HRMT413 Week 7 Discussion
This week, we will discuss workplace conflict and conflict resolution strategies.
1. Explain the difference between mediation and arbitration. What are the pros and cons of each? Why might an employer pursue one strategy over another?
2. How do remote work arrangements alter the conflict landscape? What are some common conflicts that surface in a remote work environment? Why do you think these manifest more often in a remote work setting versus a typical face-to-face office environment?

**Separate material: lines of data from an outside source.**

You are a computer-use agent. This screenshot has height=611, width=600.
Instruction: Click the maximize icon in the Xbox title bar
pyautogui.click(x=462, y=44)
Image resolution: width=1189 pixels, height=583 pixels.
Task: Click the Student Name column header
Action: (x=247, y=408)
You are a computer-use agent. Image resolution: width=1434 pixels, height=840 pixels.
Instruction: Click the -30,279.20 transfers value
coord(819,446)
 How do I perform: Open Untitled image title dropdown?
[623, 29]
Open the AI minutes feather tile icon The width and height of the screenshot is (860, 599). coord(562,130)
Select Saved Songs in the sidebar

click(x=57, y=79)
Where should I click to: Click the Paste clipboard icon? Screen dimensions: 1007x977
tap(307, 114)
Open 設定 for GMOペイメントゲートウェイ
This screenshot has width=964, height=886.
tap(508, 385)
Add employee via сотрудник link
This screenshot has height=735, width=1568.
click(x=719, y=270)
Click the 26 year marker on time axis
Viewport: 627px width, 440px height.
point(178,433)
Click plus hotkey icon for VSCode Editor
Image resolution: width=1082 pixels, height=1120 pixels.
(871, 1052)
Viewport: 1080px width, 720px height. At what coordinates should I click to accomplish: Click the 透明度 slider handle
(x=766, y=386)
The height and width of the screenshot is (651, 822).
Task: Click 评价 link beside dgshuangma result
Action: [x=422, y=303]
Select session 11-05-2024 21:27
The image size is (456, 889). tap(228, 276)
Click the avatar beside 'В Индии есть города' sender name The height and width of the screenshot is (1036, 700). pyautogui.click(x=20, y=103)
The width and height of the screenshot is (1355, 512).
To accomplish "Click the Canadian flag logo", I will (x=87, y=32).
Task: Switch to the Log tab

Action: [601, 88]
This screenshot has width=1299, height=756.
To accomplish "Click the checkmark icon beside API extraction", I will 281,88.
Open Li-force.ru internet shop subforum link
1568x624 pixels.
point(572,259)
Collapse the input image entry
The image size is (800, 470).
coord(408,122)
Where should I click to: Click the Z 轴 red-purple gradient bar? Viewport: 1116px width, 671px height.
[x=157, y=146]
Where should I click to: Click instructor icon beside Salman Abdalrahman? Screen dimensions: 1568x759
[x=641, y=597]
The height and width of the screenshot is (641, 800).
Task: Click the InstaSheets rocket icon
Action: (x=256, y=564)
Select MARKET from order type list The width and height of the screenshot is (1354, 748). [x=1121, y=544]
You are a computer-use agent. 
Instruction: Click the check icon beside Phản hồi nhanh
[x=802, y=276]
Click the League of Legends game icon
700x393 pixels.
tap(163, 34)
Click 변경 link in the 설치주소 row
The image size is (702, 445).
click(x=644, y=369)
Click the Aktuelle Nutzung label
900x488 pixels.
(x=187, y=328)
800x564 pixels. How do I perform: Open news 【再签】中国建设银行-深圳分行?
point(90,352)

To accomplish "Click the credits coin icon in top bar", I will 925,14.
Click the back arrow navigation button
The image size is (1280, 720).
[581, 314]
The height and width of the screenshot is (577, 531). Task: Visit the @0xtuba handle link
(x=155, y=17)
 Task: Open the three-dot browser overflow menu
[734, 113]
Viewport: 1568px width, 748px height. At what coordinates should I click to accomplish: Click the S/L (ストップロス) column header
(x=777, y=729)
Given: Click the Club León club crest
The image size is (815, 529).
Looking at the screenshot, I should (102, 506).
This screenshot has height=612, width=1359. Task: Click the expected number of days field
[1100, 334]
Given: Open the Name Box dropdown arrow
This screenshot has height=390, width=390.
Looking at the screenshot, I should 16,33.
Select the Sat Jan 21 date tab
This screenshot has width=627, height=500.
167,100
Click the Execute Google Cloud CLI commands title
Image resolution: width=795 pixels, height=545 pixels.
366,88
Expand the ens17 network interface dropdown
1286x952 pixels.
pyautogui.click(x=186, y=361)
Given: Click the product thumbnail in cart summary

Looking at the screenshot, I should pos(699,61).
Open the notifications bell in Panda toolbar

Mediation is when an unbiased third party is asked to sit in on a disagreement between two parties and help them compromise and find a solution that is good for everyone. Mediation is normally between two groups who have a long standing relationship and are experiencing a minor disagreement because it ends up in a compromise instead of a one side winning and the other losing. Arbitration is just the opposite and always has a winner and a loser which is determined by the arbiter who is normally someone in a position of power over the two parties that are disagreeing. There are definitely pros and cons of both. Mediation would be a much better way to approach a disagreement with someone who you wanted to continue working with in the future and arbitration would be a bit aggressive and could ruin your working relationship with them. On the other hand, if the disagreement is serious enough, I don't think mediation is what you would want to go for because that means the person you have a serious disagreement with would still get part of what they want.
One of the major issues that I could see arising from the wave of remote work that came about during the pandemic is loss of productivity. Especially because there's no boss that's right there to tell you to kick it up a notch. In that instance, there can be many different reasons for the employees productivity going down and all of them could be legitimate. That's why I think mediation is the best move when it comes to remote work.